Pourquoi ce respect qui semble s'imposer à tous ?
Comme le Seigneur des Ténèbres dans "Harry Potter", Mohammed VI est celui dont on ose à peine prononcer le nom. Pourquoi tant de mystère ? Pourquoi ce respect qui semble s'imposer à tous ? Bien sûr, "le peuple l'aime".
Le 1er juillet, les Marocains ont plébiscité par référendum son projet de révision constitutionnelle, avec un enthousiasme et un score (98%) qu'un Ben Ali ou un Kadhafi n'obtenaient qu'en bourrant les urnes et en achetant les voix.
Mais cette popularité n'explique pas à elle seule la "sanctuarisation" de celui que l'on surnomme ici "M6". Le roi lui-même entend se protéger. Surtout, sa cour et la classe dirigeante marocaine travaillent de concert pour le soustraire aux curiosités. Plus encore aujourd'hui, en ces temps troubles de printemps arabe aux révoltes contagieuses, il faut gommer l'homme pour consolider le mythe.

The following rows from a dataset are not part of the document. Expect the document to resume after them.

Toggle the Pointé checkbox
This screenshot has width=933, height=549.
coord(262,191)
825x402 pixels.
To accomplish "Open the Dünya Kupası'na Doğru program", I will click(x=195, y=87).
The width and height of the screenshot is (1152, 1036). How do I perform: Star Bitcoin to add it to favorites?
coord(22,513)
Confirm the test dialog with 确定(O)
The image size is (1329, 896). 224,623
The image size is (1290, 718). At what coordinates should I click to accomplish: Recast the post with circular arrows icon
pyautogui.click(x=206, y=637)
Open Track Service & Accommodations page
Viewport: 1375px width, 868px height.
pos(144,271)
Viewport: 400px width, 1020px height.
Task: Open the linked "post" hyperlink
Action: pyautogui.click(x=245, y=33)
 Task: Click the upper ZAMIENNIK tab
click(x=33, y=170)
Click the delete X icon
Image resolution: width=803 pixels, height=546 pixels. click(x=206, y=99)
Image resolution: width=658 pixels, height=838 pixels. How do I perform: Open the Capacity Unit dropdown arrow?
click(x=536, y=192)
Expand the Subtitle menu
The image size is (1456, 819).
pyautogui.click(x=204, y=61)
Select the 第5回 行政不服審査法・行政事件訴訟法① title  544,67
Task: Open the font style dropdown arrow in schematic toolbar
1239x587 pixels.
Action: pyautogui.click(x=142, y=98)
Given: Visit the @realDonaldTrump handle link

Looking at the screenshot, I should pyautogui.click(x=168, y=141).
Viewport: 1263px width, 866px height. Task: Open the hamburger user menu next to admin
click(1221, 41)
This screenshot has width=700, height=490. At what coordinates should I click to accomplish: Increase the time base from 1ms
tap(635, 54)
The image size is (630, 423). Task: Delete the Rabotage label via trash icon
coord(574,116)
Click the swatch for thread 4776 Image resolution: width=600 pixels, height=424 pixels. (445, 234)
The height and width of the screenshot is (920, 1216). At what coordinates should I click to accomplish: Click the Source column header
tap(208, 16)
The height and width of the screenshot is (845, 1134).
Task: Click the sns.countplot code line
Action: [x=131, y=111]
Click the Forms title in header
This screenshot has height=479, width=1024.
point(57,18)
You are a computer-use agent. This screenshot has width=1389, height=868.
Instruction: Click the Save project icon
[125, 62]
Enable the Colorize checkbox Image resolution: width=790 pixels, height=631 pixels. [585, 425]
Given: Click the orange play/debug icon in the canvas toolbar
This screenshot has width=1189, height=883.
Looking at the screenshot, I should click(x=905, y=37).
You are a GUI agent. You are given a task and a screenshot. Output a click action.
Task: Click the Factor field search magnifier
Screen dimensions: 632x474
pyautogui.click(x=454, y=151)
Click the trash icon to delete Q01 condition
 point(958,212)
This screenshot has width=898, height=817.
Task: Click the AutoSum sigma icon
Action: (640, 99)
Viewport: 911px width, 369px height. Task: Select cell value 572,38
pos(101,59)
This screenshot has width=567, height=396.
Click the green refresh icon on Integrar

Magique aux yeux de ses sujets
"Sous Hassan II, on avait peur du roi, aujourd'hui, on a peur pour lui", avaient coutume de dire les Marocains au début du règne de Mohammed VI. Désormais, face au pays qui gronde, l'élite marocaine a aussi peur pour ses privilèges et se retranche derrière la monarchie consensuelle, ses rites et ses fastes.
La hiba, ce sentiment de crainte et de déférence qui faisait courber l'échine aux sujets de Hassan II, a rejailli sur son fils parce que le makhzen, l'"Etat" marocain, y trouve son compte. Il suffit pour s'en convaincre d'observer ces directeurs d'entreprise qui, recevant un coup de fil du palais, se dressent soudain au garde-à-vous alors que leur interlocuteur ne peut pas les voir...
Dans ce pays où l'identité nationale s'est construite autour de la monarchie, M6 a beau avoir abdiqué son caractère sacré, il reste magique aux yeux de ses sujets. Après le résultat du référendum, malgré la chaleur de l'été, l'aristocratie respire. C'est la monarchie et la vénération qu'elle suscite chez les Marocains qui retarde l'heure des comptes.
M6 a toujours détesté parler en public
Voilà pourquoi, dès qu'on pose la question la plus anodine sur Sa Majesté, on vous regarde comme si vous aviez commis la pire des inconvenances. Il ne faut pas donner un "corps au roi".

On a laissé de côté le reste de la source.